Character String Functions
See also: Comparison of programming languages (string functions)String functions are used to manipulate a string or change or edit the contents of a string. They also are used to query information about a string. They are usually used within the context of a computer programming language.
The most basic example of a string function is the length(string)
function, which returns the length of a string (not counting any terminator characters or any of the string's internal structural information) and does not modify the string. For example, length("hello world")
returns 11.
There are many string functions that exist in other languages with similar or exactly the same syntax or parameters.
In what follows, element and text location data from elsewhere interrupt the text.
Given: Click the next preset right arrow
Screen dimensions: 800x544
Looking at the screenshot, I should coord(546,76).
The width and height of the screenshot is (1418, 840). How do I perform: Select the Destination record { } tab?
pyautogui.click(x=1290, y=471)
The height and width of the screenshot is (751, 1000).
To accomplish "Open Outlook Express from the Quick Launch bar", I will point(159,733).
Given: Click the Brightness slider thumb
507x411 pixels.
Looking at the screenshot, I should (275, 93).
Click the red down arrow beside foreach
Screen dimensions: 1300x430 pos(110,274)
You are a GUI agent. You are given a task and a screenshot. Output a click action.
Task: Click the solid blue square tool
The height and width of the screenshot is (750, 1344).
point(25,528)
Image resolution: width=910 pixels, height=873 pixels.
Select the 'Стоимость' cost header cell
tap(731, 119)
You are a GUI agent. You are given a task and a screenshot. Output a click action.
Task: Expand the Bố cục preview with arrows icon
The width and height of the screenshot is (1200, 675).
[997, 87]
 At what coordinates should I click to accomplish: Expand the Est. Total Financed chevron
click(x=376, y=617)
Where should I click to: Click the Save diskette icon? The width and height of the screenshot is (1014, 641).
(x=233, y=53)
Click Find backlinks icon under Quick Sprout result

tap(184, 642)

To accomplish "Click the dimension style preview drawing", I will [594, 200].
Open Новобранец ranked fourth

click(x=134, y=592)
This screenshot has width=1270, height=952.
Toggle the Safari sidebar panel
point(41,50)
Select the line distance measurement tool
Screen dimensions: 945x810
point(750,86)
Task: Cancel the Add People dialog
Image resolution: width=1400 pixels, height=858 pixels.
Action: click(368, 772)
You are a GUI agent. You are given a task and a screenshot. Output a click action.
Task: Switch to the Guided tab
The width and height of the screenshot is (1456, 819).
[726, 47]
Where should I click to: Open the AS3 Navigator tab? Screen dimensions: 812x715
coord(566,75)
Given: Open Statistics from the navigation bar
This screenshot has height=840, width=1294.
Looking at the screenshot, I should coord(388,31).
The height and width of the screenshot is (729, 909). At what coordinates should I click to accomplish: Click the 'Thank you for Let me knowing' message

For example, in many languages, the length function is usually represented as len(string)
. Even though string functions are very useful to a computer programmer, a computer programmer using these functions should be mindful that a string function in one language could in another language behave differently or have a similar or completely different function name, parameters, syntax, and results.
Read more about this topic: String (computer Science)
Famous quotes containing the words character, string and/or functions:
“The truth and regularity of a character is not, in justice, to be looked upon as broken, from any one single act or omission which may seem a contradiction to it:Mthe best of men appear sometimes to be strange compounds of contradictory qualities.”
—Laurence Sterne (17131768)
“The most perfect expression of human behavior is a string quartet.”
—Jeffrey Tate (b. 1943)
“One of the most highly valued functions of used parents these days is to be the villains of their childrens lives, the people the child blames for any shortcomings or disappointments. But if your identity comes from your parents failings, then you remain forever a member of the child generation, stuck and unable to move on to an adulthood in which you identify yourself in terms of what you do, not what has been done to you.”